» **WHAT THE EXERCISE ASKS**: Find the lines below that contain the string "number". Copy each one.

Stored data:
/---

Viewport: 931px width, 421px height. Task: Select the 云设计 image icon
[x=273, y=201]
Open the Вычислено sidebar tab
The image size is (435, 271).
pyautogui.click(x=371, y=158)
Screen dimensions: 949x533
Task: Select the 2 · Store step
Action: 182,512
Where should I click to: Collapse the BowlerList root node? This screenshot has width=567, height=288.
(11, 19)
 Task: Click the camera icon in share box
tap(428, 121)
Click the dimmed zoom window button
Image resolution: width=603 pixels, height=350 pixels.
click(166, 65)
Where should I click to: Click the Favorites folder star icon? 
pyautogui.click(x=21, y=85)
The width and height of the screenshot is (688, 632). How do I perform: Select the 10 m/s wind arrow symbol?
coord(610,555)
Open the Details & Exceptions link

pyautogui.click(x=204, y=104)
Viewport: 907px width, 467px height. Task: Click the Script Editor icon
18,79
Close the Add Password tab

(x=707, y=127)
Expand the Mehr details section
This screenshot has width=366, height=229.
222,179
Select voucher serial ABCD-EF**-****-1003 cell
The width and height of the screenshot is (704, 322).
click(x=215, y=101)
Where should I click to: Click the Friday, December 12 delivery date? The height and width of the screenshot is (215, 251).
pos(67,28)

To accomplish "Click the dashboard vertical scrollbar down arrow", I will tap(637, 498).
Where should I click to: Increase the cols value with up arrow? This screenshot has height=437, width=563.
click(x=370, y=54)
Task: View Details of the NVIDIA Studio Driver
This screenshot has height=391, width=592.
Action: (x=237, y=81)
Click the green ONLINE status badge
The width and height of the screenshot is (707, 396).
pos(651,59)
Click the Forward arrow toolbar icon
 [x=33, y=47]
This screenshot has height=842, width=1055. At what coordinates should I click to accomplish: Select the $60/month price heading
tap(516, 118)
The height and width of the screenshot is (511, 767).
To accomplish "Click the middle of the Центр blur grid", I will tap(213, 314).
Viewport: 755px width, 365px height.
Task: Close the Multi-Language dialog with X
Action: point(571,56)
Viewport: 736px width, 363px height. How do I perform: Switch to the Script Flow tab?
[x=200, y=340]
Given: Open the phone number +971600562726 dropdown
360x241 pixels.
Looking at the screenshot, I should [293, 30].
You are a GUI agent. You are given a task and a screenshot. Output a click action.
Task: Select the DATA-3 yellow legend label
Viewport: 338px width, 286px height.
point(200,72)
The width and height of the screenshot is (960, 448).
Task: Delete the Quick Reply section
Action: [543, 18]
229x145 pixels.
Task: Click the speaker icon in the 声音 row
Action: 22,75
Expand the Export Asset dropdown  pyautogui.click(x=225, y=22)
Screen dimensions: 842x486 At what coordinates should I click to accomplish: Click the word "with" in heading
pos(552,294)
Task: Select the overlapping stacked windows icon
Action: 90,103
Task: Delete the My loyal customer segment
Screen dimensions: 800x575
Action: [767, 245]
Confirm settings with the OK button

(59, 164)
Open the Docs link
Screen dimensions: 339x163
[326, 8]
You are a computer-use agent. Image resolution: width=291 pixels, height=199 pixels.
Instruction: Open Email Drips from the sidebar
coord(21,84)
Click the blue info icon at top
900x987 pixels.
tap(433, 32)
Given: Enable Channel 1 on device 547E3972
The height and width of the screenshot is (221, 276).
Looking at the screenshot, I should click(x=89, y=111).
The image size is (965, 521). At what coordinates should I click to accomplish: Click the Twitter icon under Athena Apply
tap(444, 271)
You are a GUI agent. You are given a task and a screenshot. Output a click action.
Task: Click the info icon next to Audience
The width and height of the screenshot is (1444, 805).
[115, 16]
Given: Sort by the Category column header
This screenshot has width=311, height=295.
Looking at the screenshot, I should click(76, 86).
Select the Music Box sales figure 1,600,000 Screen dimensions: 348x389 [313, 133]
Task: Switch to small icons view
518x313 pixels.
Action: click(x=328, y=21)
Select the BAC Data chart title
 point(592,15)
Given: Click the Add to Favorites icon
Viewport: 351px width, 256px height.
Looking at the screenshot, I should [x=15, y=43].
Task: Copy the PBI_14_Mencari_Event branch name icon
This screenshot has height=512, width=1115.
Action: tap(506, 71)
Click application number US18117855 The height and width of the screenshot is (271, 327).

\---

» **RESULT OF THE EXERCISE**:
Given: Open the phone number +971600562726 dropdown
Click application number US18117855 The height and width of the screenshot is (271, 327).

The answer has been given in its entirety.